Some NBFCs offer gold loans at competitive interest rates, starting from as low as 12%, with nominal processing fees ranging from Rs.15 to Rs. 20. These can seem expensive to begin with based on their interest rates. However, what’s the cost of not letting your wife wear her favorite jewelry at her sister’s wedding?
5. Charges
Gold loans are quick ways to greet an emergency, and this can cost you a bit in upfront payments. Usually, gold loans come with a 0.25% to 1% fee for processing. This fee plus GST is an essential part of the total loan eligibility. The 1% is part of the total amount approved to you for disbursal. If you are new to a financial lender, you may get only Rs. 25 lakhs in total despite your big stash of gold.
6. Eligibility
If you need cash but do not want to sell your valuables, a gold loan is your best bet.

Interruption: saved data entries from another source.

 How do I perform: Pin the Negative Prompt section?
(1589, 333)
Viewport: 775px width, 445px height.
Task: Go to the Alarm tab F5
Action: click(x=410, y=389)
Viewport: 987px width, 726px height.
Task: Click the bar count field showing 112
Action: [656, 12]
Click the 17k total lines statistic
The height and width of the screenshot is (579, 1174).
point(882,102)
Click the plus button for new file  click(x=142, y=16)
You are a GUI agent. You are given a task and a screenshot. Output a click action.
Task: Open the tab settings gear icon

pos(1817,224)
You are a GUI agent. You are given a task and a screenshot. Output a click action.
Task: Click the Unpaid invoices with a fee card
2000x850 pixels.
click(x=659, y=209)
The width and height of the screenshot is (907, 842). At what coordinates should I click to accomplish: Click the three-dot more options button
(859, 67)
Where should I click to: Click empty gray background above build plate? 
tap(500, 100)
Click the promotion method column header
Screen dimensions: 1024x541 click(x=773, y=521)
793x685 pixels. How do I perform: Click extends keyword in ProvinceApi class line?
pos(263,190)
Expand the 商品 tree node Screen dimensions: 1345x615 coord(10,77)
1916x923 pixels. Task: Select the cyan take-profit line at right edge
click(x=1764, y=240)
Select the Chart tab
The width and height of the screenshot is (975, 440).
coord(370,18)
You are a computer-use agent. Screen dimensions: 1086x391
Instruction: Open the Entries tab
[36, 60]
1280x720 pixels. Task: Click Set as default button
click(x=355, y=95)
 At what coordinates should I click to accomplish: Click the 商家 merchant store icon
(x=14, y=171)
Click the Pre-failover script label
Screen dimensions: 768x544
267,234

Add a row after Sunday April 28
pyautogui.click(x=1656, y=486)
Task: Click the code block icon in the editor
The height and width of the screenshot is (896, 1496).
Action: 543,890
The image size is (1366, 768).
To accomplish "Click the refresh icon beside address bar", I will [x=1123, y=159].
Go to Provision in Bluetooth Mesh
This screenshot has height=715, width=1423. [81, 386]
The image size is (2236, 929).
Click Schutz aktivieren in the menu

The gold loan eligibility checker will help you find out if you are eligible for a gold loan and how much you can avail.
7. Quantum of Loan
A gold loan is a kind of personal secured loan which the borrower can use for any purpose. It is also known as a gold deposit loan because it is a loan against the deposited gold.
Conclusion:-
If you are looking for the best interest rates on gold loans and the most trusted name in the gold business, you can consider looking at gold loan schemes from Muthoot Fincorp.